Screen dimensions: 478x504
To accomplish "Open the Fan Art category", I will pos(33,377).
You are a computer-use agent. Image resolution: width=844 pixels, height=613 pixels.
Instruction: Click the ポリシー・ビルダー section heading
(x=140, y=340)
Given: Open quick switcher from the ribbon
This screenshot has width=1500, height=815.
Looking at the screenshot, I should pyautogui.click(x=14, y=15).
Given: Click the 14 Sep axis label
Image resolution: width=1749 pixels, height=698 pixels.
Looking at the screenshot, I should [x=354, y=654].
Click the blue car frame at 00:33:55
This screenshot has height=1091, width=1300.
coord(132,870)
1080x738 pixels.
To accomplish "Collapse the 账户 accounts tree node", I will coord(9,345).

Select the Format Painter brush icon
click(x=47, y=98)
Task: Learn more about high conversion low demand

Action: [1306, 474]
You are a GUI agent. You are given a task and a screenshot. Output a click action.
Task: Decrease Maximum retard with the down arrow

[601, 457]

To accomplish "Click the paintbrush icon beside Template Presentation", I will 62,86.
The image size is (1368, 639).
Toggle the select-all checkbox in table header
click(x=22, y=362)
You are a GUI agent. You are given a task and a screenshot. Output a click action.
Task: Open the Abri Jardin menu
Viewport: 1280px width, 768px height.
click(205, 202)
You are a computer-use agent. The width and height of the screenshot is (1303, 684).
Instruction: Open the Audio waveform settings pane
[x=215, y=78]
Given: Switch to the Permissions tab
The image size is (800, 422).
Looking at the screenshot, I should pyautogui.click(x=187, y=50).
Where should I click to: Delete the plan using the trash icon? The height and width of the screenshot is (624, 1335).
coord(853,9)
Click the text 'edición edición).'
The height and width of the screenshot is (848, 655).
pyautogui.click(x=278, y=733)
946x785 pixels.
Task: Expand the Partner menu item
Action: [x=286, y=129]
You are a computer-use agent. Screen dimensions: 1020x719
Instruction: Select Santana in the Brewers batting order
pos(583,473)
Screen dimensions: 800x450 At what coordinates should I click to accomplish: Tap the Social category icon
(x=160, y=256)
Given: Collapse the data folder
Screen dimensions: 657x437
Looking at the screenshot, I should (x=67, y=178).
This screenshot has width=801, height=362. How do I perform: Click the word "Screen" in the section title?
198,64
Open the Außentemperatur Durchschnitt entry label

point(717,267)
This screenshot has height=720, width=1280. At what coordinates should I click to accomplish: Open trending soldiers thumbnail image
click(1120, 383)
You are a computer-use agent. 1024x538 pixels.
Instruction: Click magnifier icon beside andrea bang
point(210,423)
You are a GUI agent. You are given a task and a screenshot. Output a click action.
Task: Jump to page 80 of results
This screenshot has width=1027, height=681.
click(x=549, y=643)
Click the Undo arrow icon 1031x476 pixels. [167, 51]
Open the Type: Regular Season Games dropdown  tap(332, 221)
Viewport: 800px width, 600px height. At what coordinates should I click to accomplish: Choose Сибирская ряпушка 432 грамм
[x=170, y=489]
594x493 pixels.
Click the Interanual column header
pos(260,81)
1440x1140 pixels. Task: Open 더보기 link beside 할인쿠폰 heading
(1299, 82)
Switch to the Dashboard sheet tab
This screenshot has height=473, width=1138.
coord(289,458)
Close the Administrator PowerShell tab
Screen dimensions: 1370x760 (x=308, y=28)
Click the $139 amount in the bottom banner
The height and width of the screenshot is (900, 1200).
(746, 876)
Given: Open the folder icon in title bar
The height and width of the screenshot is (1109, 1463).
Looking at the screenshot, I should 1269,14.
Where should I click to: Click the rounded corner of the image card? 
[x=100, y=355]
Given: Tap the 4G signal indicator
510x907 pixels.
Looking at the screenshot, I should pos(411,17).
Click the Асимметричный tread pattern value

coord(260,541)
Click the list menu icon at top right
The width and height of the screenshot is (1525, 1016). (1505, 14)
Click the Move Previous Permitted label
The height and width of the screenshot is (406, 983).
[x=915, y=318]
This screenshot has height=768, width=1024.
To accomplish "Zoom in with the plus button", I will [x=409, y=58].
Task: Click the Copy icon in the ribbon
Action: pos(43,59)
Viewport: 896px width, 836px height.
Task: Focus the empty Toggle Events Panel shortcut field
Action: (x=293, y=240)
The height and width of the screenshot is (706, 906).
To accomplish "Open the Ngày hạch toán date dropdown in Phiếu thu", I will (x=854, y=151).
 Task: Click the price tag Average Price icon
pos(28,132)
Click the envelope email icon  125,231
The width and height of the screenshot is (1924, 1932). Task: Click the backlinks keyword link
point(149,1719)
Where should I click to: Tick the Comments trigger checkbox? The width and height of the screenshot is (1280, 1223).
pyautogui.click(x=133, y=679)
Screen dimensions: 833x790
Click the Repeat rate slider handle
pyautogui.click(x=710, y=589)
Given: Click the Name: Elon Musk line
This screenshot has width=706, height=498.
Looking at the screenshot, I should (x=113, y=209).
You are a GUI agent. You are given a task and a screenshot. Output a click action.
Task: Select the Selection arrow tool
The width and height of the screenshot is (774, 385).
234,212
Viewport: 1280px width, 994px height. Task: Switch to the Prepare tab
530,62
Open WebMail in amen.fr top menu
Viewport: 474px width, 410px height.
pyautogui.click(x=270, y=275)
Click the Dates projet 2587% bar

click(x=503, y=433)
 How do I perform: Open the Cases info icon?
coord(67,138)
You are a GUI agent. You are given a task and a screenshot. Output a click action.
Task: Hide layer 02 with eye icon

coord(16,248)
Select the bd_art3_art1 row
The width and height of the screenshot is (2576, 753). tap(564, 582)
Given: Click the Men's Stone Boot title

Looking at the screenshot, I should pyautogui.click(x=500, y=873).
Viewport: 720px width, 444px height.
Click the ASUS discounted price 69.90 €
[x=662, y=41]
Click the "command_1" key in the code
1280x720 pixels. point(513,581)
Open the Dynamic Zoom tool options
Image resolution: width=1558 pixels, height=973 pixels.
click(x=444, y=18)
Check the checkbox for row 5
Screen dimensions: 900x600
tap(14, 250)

------

- Task brief -
What you give back should be only the lines of the records above, starting at the line with "This screenshot has width=1027, height=681." and ending at the line with "This screenshot has height=768, width=1024.", restated word for word.

- Response below -
This screenshot has width=1027, height=681.
click(x=549, y=643)
Click the Undo arrow icon 1031x476 pixels. [167, 51]
Open the Type: Regular Season Games dropdown  tap(332, 221)
Viewport: 800px width, 600px height. At what coordinates should I click to accomplish: Choose Сибирская ряпушка 432 грамм
[x=170, y=489]
594x493 pixels.
Click the Interanual column header
pos(260,81)
1440x1140 pixels. Task: Open 더보기 link beside 할인쿠폰 heading
(1299, 82)
Switch to the Dashboard sheet tab
This screenshot has height=473, width=1138.
coord(289,458)
Close the Administrator PowerShell tab
Screen dimensions: 1370x760 (x=308, y=28)
Click the $139 amount in the bottom banner
The height and width of the screenshot is (900, 1200).
(746, 876)
Given: Open the folder icon in title bar
The height and width of the screenshot is (1109, 1463).
Looking at the screenshot, I should 1269,14.
Where should I click to: Click the rounded corner of the image card? 
[x=100, y=355]
Given: Tap the 4G signal indicator
510x907 pixels.
Looking at the screenshot, I should pos(411,17).
Click the Асимметричный tread pattern value

coord(260,541)
Click the list menu icon at top right
The width and height of the screenshot is (1525, 1016). (1505, 14)
Click the Move Previous Permitted label
The height and width of the screenshot is (406, 983).
[x=915, y=318]
This screenshot has height=768, width=1024.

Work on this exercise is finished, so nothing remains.